No sabía, ingenuo de mí, qué lejos estaba de la realidad: el 2020 llegó con las 16 horas de trabajo diario, la incertidumbre de la pandemia, la responsabilidad de reabrir un instituto donde se investigaría con muestras de pacientes con Covid-19, el desarrollo de varios proyectos para escudriñar la inmunología asociada a esta enfermedad, un máster que me obligué a terminar y la lejanía de la escasa familia biológica que me quedaba… Todo esto hizo clara mella en mi coraza a prueba de acosadores.

Mientras analizaba datos con celeridad, publicaba más de diez artículos científicos en un año sobre COVID-19, escribía dos libros sobre pandemias y me empeñaba en divulgar lo que sabía en todos los medios de comunicación al alcance, algo iba resquebrajando mi entereza.

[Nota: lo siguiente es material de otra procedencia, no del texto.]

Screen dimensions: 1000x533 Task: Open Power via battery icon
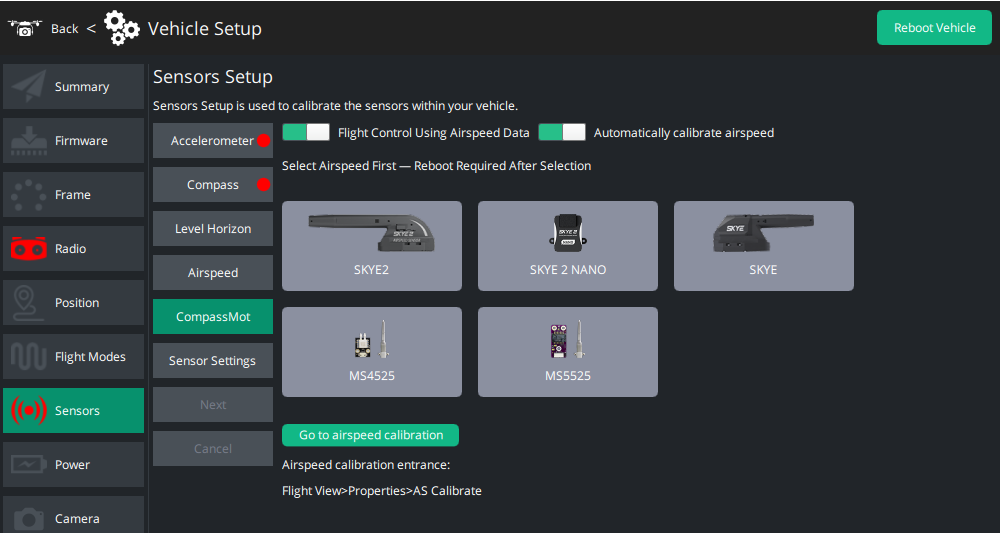pos(28,465)
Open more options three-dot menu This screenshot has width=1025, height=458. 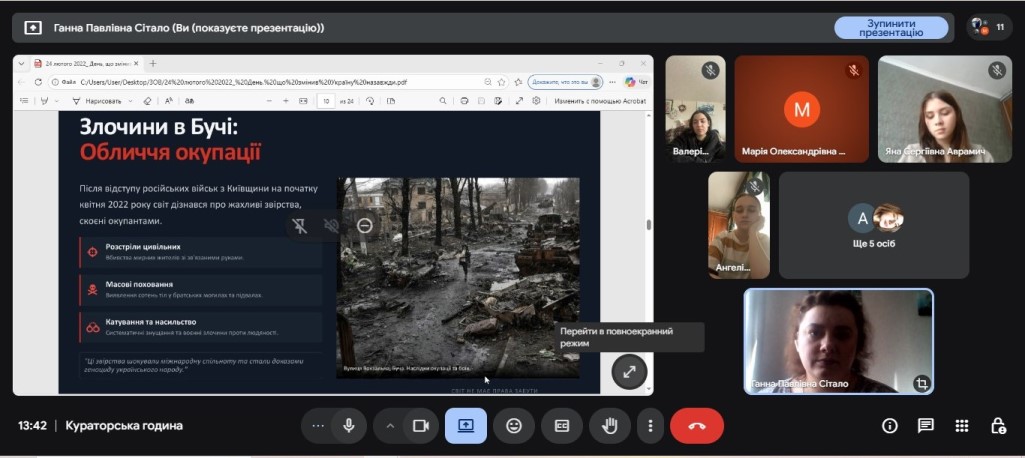coord(650,426)
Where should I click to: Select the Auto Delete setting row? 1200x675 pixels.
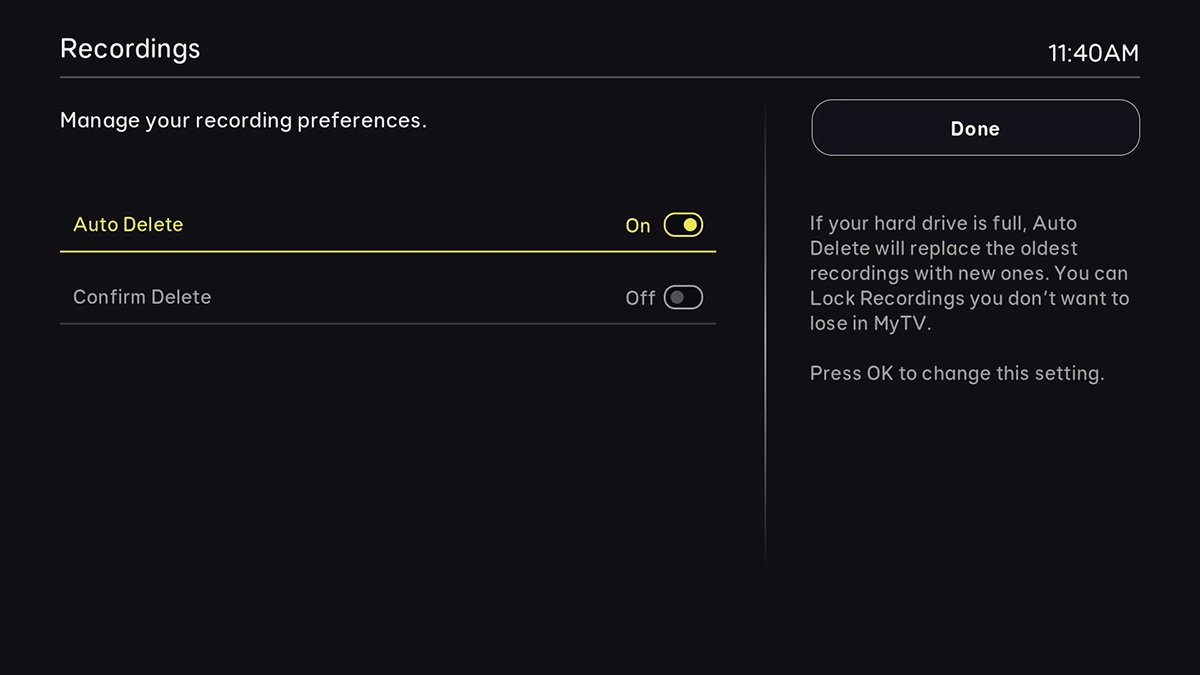click(388, 224)
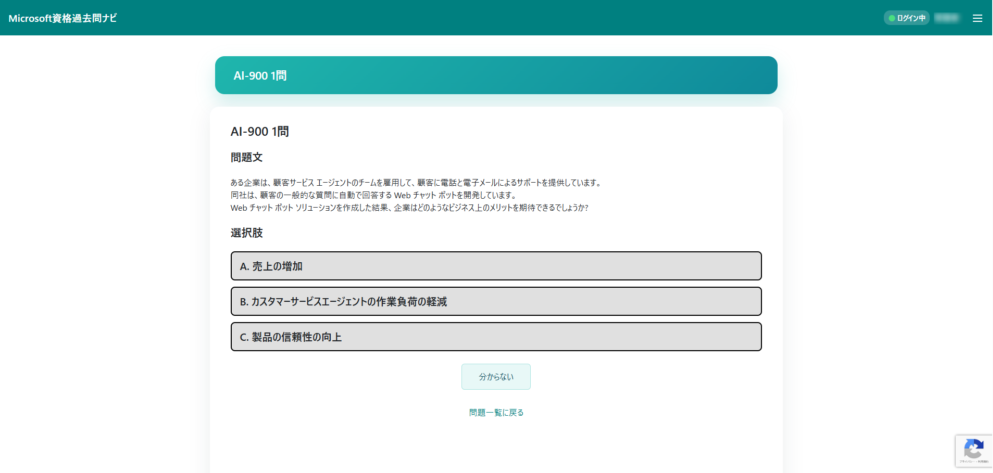The width and height of the screenshot is (993, 473).
Task: Click the question line starting with Web チャット
Action: pos(409,208)
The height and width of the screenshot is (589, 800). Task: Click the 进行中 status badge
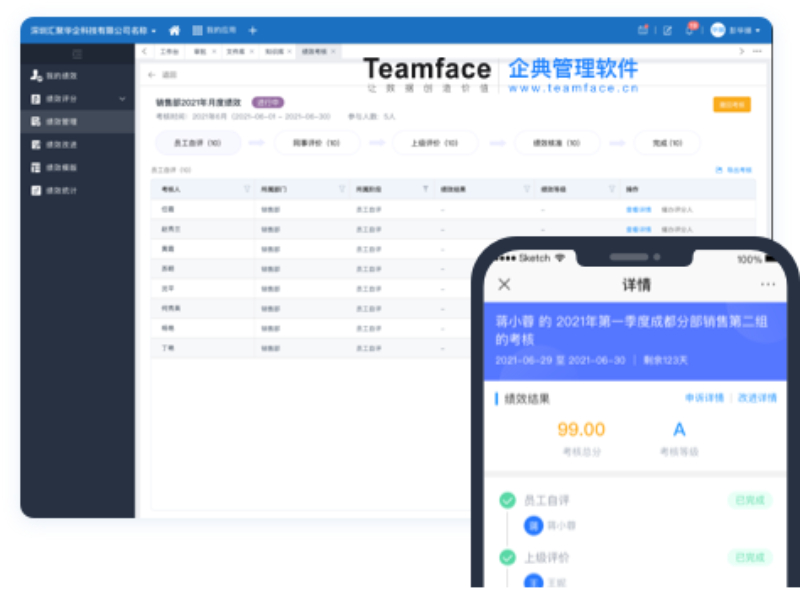tap(270, 103)
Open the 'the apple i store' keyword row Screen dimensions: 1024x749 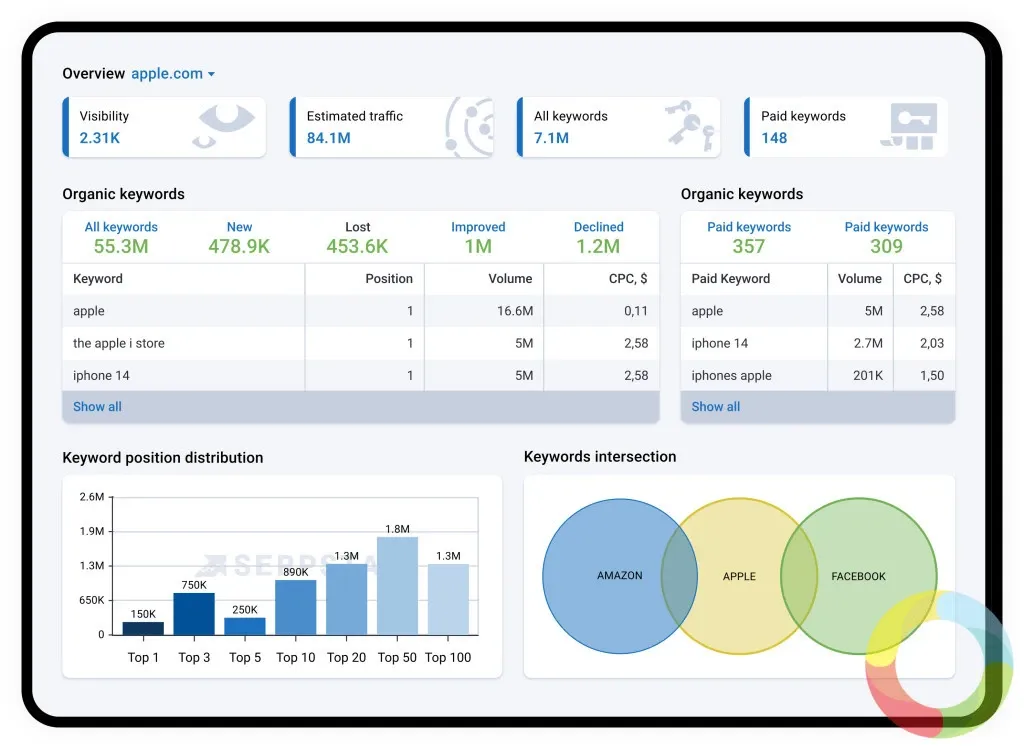[360, 343]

Sufría una depresión inmensa que no me atrevía a reconocer. ¿Quién se iba a fiar de un científico que se reconocía deprimido? ¿Qué medio de comunicación aceptaría mi recomendación sobre qué hacer en la pandemia? ¿Cómo me iba a mostrar débil frente a mi equipo de investigación? ¿Qué dirían mis colegas, aquellos acosadores del 2005?

Todo esto me hizo ocultar y, ¡lo que es incluso peor!, ocultarme la depresión. Reprimía lo que me oprimía. Sabía que mostrar la fea realidad te hace diana de los peores instintos humanos.

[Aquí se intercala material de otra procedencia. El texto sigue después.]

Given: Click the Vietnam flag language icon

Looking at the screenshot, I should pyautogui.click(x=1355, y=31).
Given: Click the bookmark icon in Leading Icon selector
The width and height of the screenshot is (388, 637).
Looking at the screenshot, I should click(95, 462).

Entonces llegó el detonante, desde la Isla Metafórica donde nací, una noticia me revolvió el alma: fallece mi única hermana por Covid-19. El suelo se abrió bajo mis pies. Reconocí la depresión que se estaba gestando, hablé con los amigos cercanos y mi pareja de entonces, busqué ayuda.

Sí, me entregué a los profesionales que siguen un método científico y empecé a remontar. No me da ningún reparo contarlo. Hoy reconozco que es de valientes pedir ayuda. Es una salida del armario más. Quien vea en ello un signo de debilidad se equivoca; más peligro corre aquel que no reconoce lo que ocurre por temor a ser señalado. Detrás de cada fachada de éxito puede haber una persona que sufre, no lo olvides.

Verónica Forqué se nos ha ido y la depresión parece estar detrás de esa partida. La ciencia nos puede ayudar a evitar estas desgracias a tiempo.

Eduardo López-Collazo es director científico del Instituto de Investigación Sanitaria del Hospital Universitario La Paz (IdiPAZ), de Madrid.